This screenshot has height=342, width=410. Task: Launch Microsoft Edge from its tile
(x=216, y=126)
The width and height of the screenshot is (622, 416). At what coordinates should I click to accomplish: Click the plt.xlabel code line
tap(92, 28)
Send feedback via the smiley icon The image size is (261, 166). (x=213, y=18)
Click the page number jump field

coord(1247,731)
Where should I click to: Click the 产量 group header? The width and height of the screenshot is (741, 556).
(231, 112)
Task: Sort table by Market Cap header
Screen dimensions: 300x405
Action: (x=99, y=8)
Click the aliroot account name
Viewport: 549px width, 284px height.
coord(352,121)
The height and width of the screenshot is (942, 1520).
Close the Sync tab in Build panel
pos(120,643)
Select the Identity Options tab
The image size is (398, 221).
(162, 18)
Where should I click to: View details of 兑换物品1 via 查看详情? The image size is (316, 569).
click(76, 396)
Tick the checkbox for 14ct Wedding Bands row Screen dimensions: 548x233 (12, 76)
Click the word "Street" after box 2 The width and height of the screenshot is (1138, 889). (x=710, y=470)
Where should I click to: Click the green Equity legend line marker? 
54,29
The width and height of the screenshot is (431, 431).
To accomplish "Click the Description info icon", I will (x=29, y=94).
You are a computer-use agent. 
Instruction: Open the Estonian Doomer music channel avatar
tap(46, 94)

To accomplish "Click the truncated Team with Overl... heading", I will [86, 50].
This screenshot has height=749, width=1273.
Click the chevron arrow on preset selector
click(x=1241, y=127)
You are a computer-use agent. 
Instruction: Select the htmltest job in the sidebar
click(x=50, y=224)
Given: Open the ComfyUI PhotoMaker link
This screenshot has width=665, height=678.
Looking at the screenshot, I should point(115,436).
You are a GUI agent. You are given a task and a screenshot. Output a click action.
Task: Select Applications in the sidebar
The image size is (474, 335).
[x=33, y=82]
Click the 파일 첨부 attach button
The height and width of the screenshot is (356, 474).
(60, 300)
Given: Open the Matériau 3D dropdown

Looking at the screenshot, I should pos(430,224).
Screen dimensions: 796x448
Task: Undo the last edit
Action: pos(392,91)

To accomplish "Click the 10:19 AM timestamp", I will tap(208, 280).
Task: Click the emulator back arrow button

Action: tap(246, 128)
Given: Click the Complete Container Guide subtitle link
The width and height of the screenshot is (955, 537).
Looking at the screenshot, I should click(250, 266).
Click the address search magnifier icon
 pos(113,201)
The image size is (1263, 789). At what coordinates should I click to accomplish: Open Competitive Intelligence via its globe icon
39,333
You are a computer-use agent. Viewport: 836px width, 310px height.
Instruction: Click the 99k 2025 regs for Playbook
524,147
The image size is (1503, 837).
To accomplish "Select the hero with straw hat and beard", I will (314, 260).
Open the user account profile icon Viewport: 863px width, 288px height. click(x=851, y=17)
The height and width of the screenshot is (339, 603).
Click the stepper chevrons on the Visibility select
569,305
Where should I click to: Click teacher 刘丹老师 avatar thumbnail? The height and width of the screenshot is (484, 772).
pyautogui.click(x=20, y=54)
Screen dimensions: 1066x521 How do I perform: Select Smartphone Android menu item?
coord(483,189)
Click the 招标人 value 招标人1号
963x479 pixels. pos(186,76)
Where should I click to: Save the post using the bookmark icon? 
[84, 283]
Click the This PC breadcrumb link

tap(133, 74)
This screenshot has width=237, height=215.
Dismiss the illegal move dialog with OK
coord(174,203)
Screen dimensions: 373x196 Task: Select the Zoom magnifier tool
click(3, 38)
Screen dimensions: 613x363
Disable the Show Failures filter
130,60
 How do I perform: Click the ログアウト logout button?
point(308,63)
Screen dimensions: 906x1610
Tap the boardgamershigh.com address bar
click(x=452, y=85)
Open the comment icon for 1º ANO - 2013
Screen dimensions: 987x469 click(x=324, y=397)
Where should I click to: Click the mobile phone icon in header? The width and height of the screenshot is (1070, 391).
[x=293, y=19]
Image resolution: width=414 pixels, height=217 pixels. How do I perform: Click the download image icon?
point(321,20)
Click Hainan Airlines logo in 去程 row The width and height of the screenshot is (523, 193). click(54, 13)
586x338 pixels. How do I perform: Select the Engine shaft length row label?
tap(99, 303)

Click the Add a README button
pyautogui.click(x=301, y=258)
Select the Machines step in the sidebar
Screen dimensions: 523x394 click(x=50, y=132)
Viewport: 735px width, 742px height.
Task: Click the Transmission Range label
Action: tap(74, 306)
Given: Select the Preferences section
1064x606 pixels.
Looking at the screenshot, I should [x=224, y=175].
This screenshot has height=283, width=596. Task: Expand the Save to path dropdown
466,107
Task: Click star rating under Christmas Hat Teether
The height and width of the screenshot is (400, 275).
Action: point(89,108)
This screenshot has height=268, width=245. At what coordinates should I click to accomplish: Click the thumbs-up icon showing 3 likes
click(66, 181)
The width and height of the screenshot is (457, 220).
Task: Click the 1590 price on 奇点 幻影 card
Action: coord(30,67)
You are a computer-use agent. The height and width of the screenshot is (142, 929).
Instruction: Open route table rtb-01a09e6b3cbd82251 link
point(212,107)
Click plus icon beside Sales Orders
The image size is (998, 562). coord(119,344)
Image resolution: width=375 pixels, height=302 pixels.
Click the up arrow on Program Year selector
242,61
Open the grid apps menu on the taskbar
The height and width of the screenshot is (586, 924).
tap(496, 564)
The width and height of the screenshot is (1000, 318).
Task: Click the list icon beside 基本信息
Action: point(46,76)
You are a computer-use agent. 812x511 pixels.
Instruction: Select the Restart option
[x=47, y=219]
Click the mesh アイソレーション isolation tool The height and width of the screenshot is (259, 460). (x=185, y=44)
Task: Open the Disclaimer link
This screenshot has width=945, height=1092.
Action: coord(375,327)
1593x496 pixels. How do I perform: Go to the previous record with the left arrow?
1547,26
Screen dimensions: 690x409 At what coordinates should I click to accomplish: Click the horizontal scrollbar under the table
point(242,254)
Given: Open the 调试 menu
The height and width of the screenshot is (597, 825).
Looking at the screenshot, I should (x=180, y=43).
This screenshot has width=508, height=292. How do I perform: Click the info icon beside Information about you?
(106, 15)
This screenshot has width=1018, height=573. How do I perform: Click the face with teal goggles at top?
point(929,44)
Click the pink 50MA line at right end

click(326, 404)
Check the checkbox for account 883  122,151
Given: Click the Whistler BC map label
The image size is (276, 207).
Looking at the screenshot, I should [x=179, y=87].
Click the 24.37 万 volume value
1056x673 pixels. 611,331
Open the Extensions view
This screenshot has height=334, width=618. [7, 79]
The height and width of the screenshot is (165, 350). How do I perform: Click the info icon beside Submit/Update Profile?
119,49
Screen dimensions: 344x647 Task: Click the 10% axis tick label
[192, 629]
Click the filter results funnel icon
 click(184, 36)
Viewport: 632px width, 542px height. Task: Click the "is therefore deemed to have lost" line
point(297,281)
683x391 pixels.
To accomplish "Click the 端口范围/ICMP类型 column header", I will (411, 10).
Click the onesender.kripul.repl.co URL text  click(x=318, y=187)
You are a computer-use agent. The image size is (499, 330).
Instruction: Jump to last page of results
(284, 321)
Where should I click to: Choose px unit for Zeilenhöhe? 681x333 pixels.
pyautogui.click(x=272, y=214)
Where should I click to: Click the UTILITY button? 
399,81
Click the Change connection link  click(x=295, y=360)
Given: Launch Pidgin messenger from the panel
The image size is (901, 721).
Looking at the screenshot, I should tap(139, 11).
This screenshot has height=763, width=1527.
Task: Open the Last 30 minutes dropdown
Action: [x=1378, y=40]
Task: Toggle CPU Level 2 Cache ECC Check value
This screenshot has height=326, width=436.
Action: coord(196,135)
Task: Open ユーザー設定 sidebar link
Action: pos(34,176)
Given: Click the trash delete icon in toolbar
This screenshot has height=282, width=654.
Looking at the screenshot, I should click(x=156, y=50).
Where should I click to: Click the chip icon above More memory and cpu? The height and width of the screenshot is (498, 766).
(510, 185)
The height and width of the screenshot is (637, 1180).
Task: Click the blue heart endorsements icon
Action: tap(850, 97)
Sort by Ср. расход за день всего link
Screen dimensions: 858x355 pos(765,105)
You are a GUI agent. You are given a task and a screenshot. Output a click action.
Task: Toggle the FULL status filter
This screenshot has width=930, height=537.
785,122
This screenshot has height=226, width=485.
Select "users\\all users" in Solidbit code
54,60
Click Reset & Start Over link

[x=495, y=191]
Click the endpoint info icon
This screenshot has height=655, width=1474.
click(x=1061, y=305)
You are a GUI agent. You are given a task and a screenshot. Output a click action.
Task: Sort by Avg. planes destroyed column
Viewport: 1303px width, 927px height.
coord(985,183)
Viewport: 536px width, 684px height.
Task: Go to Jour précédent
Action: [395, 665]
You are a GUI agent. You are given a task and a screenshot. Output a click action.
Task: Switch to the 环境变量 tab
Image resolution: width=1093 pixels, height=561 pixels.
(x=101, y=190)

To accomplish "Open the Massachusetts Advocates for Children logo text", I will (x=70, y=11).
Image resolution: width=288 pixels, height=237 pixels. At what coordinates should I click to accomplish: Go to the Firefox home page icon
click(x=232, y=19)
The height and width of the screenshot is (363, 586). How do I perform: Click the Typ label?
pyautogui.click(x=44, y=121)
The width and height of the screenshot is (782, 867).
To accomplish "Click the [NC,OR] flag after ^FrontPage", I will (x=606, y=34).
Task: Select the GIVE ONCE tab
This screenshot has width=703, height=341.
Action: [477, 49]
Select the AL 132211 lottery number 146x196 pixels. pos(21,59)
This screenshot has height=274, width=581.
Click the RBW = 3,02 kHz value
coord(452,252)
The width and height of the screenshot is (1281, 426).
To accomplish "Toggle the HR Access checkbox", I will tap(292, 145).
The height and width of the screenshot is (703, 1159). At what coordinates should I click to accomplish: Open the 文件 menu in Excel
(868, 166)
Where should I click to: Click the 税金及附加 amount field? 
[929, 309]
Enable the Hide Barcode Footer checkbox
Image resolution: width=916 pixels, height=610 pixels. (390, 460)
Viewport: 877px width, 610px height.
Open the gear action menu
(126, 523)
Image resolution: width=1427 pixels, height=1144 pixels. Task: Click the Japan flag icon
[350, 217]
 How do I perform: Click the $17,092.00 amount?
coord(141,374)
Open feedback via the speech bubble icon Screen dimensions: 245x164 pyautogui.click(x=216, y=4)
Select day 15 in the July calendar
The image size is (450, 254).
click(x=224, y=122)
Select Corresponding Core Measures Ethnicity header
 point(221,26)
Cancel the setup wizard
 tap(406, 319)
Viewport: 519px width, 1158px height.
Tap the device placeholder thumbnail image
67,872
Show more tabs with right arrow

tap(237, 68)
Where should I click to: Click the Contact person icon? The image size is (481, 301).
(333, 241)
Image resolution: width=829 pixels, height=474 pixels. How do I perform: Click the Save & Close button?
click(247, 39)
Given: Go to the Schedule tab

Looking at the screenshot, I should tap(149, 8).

___

INSTRUCTIONS TO FOLLOW
Which lines run from the first of the listing to the line containing "Click the aliroot account name"? Reproduce those exactly, both ends included.

RESPONSE
This screenshot has height=342, width=410. Task: Launch Microsoft Edge from its tile
(x=216, y=126)
The width and height of the screenshot is (622, 416). At what coordinates should I click to accomplish: Click the plt.xlabel code line
tap(92, 28)
Send feedback via the smiley icon The image size is (261, 166). (x=213, y=18)
Click the page number jump field

coord(1247,731)
Where should I click to: Click the 产量 group header? The width and height of the screenshot is (741, 556).
(231, 112)
Task: Sort table by Market Cap header
Screen dimensions: 300x405
Action: (x=99, y=8)
Click the aliroot account name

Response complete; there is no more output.